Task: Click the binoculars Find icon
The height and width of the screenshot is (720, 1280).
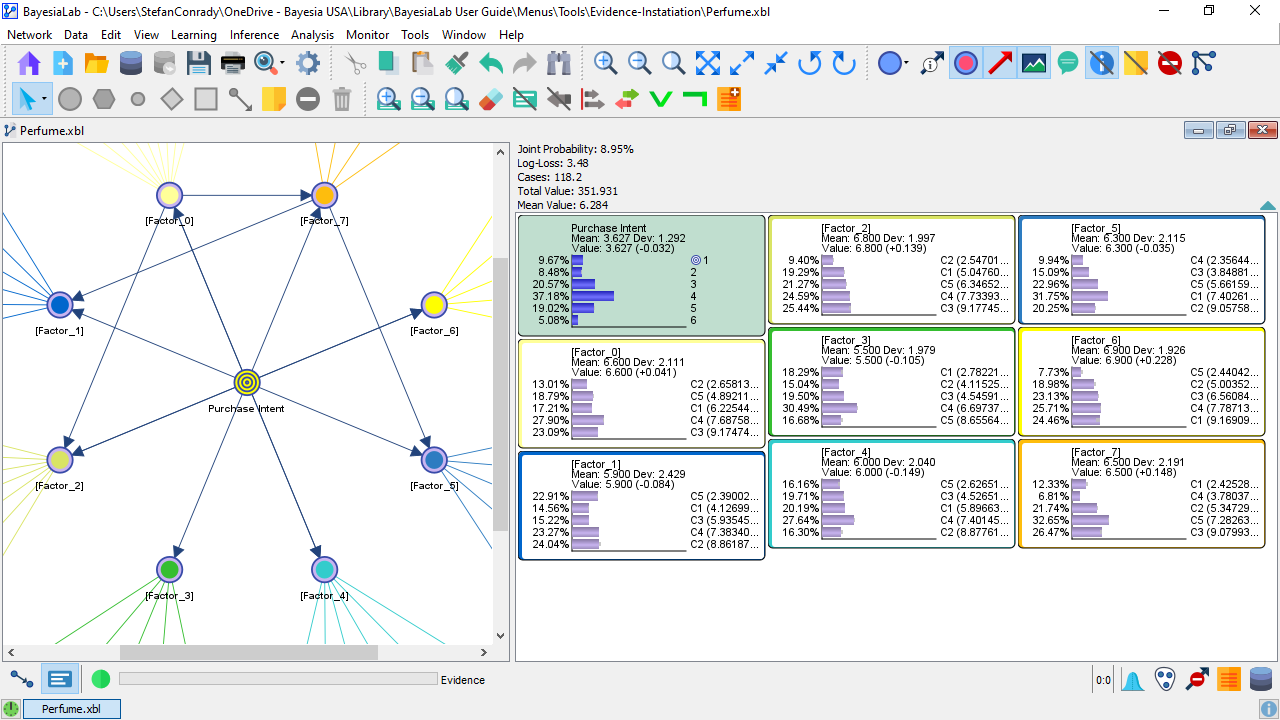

* * *

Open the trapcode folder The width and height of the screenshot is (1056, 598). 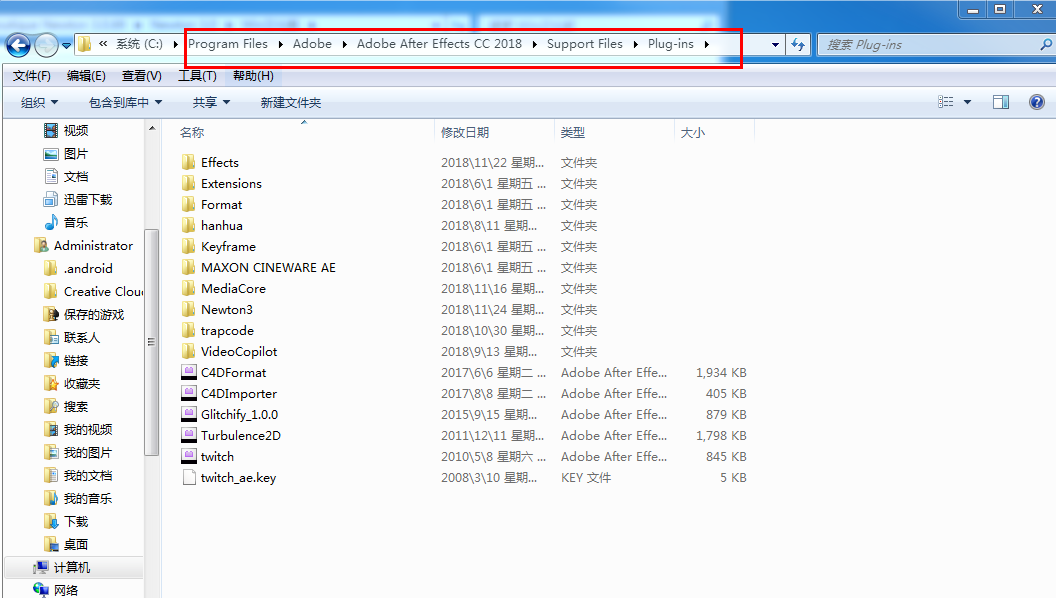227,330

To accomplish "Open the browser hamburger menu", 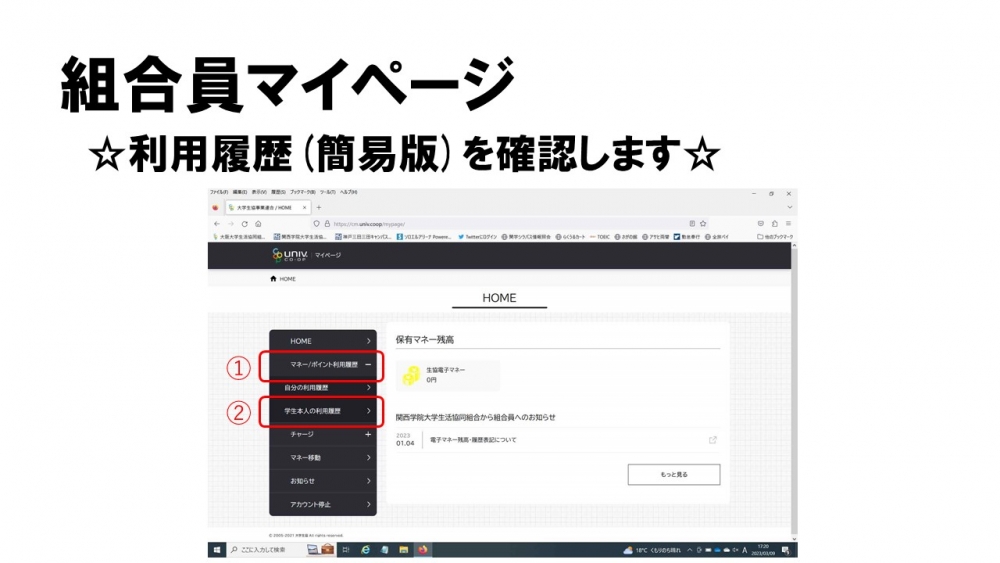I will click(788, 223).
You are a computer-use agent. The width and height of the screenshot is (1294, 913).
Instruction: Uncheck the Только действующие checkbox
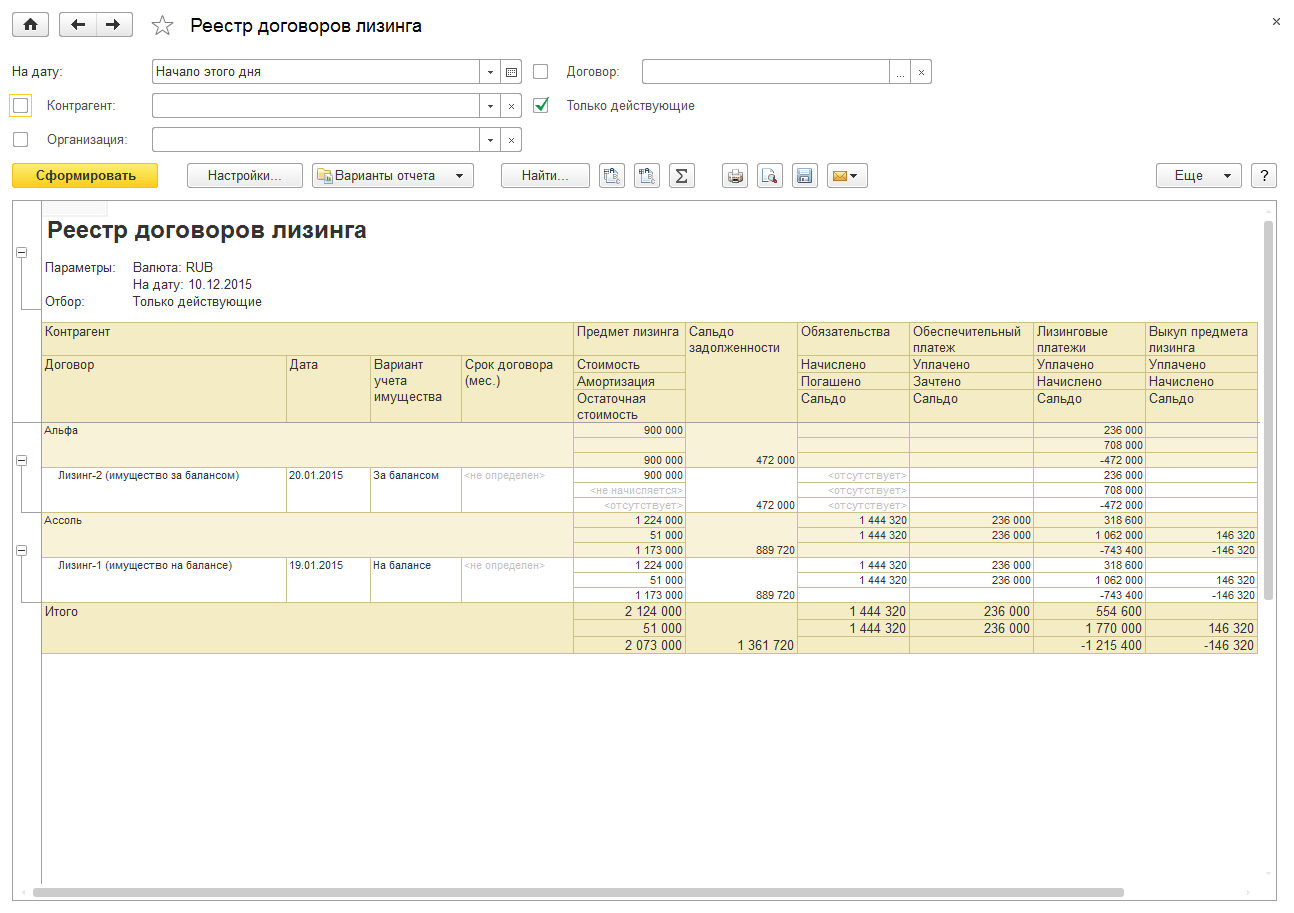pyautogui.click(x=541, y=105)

---

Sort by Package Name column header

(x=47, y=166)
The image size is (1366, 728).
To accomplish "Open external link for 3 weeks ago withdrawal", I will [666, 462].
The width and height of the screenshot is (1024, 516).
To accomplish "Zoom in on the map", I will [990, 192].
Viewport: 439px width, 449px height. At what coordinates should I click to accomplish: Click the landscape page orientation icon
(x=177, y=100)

» **ABOUT THIS EXERCISE**
Please return only the lines above, starting at the line that has "Task: Click the binoculars Find icon" and ending at the line that has "The height and", keeping both and leaving each one unchanged.

» **TASK SOLUTION**
Task: Click the binoculars Find icon
The height and width of the screenshot is (720, 1280).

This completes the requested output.